Lead the development of new gene editing and delivery modalities, compatible with its modular platform, which will extend Intellia’s position of technological leadership and drive future pipeline growth.

"2022 proved to be another outstanding year for Intellia, with several significant clinical milestones achieved across our pipeline, further reinforcing the ability of our modular CRISPR genome editing platform to target a broad range of diseases," said Intellia President and Chief Executive Officer John Leonard, M.D. "These accomplishments reflect steady execution against our core strategy: to harness the immense power of genome editing, both for in vivo and ex vivo applications.
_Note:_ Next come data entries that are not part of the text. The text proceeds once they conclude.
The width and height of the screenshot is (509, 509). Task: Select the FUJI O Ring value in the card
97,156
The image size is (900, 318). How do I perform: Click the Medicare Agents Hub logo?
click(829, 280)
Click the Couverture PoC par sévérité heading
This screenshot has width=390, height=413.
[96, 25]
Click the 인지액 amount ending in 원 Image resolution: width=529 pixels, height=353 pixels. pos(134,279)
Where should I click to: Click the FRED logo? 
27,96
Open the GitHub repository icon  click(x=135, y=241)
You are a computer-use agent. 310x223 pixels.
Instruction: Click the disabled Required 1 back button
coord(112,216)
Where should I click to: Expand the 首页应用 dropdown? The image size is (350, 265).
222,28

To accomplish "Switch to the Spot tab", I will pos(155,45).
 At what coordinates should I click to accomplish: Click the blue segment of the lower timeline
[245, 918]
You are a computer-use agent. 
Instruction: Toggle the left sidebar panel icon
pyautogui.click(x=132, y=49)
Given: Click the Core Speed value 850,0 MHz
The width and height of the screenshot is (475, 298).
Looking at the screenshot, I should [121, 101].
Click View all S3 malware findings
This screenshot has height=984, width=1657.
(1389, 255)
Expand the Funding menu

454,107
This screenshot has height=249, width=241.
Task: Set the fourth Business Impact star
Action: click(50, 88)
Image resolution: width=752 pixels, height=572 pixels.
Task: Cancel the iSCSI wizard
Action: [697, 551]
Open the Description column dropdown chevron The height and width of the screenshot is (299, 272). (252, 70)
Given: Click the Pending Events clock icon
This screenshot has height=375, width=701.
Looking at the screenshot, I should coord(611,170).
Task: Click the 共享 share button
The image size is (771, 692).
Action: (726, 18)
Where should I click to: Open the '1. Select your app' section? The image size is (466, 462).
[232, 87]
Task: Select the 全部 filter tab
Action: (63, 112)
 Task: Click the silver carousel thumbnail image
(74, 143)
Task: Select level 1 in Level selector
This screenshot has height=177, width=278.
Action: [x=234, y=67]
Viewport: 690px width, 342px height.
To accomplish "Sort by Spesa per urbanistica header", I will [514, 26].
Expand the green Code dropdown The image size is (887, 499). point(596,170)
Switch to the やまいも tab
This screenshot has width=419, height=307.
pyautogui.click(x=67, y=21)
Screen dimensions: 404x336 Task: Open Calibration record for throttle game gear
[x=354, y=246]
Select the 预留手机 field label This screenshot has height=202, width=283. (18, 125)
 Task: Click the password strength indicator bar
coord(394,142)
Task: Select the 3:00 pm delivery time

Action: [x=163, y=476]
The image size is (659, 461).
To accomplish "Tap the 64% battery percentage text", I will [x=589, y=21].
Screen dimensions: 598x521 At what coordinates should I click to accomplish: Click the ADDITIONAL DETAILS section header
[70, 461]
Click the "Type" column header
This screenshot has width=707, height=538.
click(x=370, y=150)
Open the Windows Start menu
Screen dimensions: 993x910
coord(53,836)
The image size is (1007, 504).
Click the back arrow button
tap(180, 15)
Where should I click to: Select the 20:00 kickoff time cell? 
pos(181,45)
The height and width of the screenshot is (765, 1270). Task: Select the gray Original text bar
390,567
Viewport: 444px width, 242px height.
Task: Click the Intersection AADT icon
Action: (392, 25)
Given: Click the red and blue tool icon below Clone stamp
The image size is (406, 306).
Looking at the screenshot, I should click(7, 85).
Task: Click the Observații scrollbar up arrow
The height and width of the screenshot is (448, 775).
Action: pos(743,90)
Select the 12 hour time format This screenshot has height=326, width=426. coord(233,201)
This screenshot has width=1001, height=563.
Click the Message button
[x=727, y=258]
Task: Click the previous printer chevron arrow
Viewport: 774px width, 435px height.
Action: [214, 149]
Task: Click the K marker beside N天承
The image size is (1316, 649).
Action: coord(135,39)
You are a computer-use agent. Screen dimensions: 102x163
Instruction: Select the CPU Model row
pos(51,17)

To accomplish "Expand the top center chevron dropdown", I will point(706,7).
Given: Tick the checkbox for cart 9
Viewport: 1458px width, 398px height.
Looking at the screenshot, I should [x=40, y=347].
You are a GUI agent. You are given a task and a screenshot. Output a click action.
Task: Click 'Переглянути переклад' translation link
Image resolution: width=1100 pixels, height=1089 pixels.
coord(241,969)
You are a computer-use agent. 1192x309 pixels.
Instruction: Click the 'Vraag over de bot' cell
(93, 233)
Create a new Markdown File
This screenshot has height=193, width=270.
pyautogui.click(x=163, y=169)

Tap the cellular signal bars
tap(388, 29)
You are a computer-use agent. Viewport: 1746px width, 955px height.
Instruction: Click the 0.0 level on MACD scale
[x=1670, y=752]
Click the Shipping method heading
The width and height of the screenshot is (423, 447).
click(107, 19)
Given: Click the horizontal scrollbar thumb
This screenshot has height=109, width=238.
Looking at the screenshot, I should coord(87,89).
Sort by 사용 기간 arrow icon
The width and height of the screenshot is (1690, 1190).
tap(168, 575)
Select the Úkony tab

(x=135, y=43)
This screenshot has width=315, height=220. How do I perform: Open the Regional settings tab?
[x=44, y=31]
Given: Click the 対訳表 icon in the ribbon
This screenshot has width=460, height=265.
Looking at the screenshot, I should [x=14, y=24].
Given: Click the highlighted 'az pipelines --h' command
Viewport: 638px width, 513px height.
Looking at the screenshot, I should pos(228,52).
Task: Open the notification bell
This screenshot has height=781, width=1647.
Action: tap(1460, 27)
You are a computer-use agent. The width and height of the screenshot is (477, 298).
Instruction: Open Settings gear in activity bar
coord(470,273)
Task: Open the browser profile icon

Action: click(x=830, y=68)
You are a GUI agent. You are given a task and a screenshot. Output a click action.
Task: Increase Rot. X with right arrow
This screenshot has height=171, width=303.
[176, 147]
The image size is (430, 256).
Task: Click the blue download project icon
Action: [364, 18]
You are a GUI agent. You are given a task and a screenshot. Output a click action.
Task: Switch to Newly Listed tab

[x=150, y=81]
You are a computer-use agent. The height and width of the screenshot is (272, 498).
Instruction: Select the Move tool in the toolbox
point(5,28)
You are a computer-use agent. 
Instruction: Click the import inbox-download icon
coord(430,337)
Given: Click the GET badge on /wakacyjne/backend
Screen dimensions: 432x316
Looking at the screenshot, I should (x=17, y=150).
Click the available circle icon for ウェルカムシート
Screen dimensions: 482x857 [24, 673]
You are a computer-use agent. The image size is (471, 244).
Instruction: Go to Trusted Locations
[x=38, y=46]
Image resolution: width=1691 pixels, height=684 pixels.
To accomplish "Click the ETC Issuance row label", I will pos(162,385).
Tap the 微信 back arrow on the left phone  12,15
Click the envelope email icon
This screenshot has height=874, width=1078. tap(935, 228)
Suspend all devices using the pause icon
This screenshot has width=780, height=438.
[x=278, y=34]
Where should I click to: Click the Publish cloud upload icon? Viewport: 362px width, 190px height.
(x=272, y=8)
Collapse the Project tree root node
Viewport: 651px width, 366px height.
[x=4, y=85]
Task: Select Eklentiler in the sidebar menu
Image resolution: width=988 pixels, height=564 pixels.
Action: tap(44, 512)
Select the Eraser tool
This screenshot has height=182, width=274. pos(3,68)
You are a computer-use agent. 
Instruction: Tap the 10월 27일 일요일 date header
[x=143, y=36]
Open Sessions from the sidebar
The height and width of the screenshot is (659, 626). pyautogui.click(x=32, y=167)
As we look ahead, our highest priority will be to prepare for the initiation of global pivotal trials for our first two investigational in vivo CRISPR-based therapies, NTLA-2001 for ATTR amyloidosis and NTLA-2002 for hereditary angioedema. As these programs continue to progress, we believe we are moving closer to setting a new standard of care for people living with these and other serious diseases. In addition, we are advancing the next wave of platform capabilities, such as in vivo gene insertion and our proprietary allogeneic solution. Importantly, while the possibilities to apply our industry-leading genome editing technology are expansive, we are taking a disciplined approach with our portfolio by deploying resources on high-impact opportunities and collaborating with a network of other scientific leaders to expand the applications of our innovative technologies."

Based on these strategic priorities, which will be the Company’s focus over the next two years, Intellia anticipates reaching the following key program milestones in 2023:

In Vivo Programs

NTLA-2001 for ATTR amyloidosis:

Submit an IND application in mid-2023 to enable inclusion of U.S. sites in a pivotal study of NTLA-2001 for patients with ATTR amyloidosis with cardiomyopathy (ATTR-CM).

Present additional clinical data from the ongoing Phase 1 study of NTLA-2001 in 2023.

Initiate a global pivotal NTLA-2001 trial for ATTR-CM by year-end 2023, subject to regulatory feedback.
Prepare for a Phase 3 study of NTLA-2001 for the treatment of ATTR amyloidosis with polyneuropathy (ATTRv-PN), including discussions with regulatory authorities.

NTLA-2002 for HAE:

Initiate Phase 2 portion of the ongoing NTLA-2002 Phase 1/2 study in 1H 2023.

Submit an IND in 1H 2023 to support inclusion of U.S. sites in the Phase 2 study of NTLA-2002.

Present additional clinical data from the ongoing first-in-human study of NTLA-2002 in 2023.

Alpha-1 antitrypsin deficiency (AATD) franchise:

Submit an IND or IND-equivalent application for NTLA-3001, Intellia’s wholly owned insertion candidate in development for AATD-associated lung disease, in 2H 2023.

Complete IND-enabling activities for NTLA-2003, a wholly owned knockout candidate for AATD-associated liver disease, by year-end 2023.

Prevalent diseases:

Progress one new in vivo development candidate, nominated in 2022, for the treatment of an undisclosed prevalent condition.

Ex Vivo Programs

NTLA-6001 for CD30+ Lymphomas:

Identify collaboration opportunities to advance development of NTLA-6001.

Additional ex vivo candidates:

Advance multiple programs, wholly owned or in collaboration with partners, utilizing allogeneic platform.

Platform Innovation

Advance novel gene editing technologies, including DNA writing, and delivery to other tissues outside of the liver.

Cash Position

Intellia ended the fourth quarter of 2022 with approximately $1.3 billion in cash, cash equivalents and marketable securities.